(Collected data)
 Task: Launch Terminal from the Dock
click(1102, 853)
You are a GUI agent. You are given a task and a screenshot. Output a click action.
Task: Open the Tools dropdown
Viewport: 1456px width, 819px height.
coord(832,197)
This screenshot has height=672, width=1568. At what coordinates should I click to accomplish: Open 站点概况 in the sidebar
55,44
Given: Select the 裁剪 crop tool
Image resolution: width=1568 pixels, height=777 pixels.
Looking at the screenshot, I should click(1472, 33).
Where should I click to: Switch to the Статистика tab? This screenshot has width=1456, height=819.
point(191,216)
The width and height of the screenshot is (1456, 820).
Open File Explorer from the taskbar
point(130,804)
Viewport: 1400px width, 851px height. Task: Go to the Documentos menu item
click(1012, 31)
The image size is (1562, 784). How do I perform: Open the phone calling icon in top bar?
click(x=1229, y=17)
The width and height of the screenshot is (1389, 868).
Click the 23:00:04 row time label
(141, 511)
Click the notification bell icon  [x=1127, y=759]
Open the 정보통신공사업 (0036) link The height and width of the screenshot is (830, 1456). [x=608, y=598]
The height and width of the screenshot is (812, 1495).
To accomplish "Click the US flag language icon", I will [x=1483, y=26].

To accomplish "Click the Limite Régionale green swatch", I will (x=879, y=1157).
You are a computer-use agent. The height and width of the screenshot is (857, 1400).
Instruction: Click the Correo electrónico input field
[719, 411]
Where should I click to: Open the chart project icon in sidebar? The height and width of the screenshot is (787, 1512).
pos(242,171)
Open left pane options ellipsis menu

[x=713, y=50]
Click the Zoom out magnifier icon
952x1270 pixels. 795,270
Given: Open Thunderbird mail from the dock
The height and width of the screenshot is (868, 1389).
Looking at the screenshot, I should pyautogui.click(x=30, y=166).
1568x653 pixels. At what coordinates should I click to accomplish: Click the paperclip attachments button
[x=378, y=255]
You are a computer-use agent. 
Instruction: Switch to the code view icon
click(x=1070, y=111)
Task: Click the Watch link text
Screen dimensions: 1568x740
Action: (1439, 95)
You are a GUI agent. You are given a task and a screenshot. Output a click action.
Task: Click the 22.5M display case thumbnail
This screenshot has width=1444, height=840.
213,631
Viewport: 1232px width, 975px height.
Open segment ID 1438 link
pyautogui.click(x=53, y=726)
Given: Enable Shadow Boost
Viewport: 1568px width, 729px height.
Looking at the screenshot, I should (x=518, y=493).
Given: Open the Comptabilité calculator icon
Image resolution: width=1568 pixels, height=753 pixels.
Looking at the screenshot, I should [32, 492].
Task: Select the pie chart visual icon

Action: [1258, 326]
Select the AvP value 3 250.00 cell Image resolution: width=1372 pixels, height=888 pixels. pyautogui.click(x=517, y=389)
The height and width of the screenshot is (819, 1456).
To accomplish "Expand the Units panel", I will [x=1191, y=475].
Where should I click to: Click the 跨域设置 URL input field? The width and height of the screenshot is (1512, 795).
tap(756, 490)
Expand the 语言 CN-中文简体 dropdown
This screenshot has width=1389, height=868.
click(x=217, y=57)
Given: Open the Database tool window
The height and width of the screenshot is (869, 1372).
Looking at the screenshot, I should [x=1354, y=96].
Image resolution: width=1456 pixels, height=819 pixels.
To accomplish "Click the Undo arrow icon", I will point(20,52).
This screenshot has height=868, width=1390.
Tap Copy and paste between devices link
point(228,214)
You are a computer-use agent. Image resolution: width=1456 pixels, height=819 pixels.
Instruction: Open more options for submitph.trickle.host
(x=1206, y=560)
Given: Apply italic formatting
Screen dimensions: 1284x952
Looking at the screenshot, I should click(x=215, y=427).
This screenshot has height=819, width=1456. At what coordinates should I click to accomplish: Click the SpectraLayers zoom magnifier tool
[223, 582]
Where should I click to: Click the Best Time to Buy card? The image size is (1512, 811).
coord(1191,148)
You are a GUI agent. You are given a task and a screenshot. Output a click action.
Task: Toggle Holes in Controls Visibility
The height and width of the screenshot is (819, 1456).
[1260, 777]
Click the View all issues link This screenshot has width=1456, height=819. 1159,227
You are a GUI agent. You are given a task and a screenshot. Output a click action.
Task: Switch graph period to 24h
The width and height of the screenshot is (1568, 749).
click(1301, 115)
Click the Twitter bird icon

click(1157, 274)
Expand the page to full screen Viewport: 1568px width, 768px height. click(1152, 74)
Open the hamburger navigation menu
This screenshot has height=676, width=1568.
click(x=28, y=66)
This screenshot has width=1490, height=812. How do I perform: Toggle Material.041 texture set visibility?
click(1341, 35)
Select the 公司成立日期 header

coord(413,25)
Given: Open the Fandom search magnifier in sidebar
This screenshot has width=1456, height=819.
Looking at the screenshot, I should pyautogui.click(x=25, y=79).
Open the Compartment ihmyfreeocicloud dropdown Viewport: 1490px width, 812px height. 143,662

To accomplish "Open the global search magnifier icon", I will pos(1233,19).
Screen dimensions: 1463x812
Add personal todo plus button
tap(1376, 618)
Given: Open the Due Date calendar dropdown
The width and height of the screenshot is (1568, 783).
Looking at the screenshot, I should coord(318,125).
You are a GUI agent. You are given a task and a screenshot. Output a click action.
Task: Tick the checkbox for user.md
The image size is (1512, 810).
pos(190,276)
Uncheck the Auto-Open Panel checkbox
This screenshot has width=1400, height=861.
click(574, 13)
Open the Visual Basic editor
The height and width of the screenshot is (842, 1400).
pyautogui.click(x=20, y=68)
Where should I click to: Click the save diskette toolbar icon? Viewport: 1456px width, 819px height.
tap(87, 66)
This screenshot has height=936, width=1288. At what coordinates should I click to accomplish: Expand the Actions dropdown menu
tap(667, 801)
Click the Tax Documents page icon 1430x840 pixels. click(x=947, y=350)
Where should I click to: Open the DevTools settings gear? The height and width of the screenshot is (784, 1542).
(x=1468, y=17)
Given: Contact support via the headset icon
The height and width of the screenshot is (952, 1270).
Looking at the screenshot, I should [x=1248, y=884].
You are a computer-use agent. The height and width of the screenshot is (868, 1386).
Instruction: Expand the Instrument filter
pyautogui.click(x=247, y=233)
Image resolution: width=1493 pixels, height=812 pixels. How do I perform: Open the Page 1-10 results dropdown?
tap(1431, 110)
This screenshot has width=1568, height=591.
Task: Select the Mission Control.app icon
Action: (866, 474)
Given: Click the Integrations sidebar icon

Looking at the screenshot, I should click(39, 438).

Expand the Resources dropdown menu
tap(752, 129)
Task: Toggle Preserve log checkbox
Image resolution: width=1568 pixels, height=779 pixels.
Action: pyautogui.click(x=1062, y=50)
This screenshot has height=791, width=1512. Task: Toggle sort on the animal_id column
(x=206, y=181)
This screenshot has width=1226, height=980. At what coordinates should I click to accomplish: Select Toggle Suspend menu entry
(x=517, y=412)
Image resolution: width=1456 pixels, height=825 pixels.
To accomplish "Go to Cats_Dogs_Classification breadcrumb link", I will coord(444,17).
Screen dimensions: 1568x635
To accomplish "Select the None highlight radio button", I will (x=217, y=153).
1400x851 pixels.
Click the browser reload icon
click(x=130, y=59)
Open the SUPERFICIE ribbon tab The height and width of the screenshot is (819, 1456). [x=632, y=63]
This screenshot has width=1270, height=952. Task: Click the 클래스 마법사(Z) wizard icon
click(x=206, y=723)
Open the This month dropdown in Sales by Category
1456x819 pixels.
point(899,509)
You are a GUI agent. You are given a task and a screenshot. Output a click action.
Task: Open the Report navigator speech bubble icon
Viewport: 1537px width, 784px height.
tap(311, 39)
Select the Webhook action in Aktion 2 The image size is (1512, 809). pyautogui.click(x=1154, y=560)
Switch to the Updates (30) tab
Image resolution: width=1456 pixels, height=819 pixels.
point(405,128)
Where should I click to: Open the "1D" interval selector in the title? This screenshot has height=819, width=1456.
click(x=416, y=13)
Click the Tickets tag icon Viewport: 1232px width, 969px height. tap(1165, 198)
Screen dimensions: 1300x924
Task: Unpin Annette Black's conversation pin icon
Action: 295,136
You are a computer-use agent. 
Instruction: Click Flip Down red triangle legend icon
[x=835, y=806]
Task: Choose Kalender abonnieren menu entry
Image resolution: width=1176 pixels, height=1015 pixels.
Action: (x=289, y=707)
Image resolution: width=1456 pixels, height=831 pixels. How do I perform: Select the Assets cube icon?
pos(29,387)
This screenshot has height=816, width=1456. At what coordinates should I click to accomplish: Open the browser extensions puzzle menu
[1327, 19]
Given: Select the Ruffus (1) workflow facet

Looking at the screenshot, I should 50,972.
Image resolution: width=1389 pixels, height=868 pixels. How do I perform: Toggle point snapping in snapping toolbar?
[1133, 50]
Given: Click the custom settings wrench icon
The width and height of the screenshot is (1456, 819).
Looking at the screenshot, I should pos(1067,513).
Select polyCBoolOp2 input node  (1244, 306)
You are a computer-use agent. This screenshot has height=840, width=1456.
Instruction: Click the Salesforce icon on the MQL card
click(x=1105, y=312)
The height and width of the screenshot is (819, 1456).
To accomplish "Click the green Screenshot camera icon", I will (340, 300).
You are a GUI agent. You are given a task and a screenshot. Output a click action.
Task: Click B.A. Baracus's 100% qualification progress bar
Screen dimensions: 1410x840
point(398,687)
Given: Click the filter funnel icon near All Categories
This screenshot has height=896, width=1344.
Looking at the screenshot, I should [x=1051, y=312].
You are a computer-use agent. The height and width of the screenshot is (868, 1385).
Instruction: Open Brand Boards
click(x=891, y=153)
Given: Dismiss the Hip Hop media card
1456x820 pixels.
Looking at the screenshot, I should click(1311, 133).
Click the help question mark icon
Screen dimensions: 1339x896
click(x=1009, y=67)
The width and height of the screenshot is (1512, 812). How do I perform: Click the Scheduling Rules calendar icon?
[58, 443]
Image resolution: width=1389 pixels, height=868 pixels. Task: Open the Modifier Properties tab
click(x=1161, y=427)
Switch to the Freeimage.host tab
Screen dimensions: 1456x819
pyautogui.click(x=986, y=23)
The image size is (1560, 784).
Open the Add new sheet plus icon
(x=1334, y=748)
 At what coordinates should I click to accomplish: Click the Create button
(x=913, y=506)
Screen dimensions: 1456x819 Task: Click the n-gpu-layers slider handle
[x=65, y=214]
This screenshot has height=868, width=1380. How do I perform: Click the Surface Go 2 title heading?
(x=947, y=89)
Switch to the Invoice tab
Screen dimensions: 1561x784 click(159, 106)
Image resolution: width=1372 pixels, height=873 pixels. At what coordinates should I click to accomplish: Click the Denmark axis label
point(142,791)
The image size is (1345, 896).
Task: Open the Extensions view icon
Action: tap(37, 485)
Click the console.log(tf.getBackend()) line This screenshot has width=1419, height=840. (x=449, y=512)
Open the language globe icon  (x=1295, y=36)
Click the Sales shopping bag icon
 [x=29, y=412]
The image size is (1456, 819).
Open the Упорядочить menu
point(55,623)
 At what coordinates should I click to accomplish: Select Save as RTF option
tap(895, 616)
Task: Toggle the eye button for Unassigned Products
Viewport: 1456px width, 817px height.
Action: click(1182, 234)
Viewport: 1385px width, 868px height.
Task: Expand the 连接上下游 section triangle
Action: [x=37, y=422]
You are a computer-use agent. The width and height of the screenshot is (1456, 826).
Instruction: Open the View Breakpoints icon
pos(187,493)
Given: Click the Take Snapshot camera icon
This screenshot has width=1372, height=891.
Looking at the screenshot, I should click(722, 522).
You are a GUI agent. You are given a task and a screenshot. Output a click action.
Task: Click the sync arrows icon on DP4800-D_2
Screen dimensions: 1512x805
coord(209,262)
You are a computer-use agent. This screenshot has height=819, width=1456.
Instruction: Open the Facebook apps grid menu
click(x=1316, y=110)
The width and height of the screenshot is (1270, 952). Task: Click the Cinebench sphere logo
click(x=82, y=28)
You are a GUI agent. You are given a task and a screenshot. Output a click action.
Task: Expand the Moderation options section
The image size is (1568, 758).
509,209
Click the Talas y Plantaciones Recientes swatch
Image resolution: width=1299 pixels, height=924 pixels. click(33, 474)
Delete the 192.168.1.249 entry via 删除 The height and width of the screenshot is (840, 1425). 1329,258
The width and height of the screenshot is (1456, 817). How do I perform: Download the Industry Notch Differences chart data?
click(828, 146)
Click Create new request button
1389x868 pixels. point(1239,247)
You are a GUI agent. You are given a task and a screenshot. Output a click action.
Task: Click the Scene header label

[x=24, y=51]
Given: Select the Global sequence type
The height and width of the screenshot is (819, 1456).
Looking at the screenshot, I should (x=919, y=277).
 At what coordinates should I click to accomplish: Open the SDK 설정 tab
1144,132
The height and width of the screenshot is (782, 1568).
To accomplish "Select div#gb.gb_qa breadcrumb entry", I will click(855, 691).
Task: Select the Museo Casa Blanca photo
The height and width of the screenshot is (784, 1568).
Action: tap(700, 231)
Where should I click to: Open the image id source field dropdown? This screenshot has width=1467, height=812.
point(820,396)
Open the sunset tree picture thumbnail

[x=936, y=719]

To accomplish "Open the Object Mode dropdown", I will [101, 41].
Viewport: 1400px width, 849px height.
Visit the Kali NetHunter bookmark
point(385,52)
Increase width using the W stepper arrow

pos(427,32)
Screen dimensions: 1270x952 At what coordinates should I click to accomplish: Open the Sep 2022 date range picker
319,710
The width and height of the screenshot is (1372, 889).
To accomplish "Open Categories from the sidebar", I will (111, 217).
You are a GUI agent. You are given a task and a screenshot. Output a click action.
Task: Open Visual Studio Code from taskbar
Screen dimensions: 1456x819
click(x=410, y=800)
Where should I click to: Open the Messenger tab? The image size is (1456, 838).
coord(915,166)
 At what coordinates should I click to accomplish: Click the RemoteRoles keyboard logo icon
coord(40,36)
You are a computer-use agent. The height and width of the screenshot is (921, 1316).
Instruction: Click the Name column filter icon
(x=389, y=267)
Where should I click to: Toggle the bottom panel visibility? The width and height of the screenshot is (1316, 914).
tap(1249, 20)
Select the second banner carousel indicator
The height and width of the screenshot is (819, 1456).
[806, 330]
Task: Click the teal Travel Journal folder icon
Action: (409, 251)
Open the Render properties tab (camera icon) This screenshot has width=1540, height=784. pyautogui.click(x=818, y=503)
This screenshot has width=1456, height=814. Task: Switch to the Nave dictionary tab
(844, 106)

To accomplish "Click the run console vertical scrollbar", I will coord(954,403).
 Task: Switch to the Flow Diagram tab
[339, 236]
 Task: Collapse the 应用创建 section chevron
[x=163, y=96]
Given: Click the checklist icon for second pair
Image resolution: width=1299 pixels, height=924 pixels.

* **Work instruction**
From the entries above, print the lines beginning at the one with "Screen dimensions: 1568x635" and stopping after the one with "Open the SUPERFICIE", exactly as written and with nothing else.

* **Response to the exercise**
Screen dimensions: 1568x635
To accomplish "Select the None highlight radio button", I will (x=217, y=153).
1400x851 pixels.
Click the browser reload icon
click(x=130, y=59)
Open the SUPERFICIE ribbon tab The height and width of the screenshot is (819, 1456). [x=632, y=63]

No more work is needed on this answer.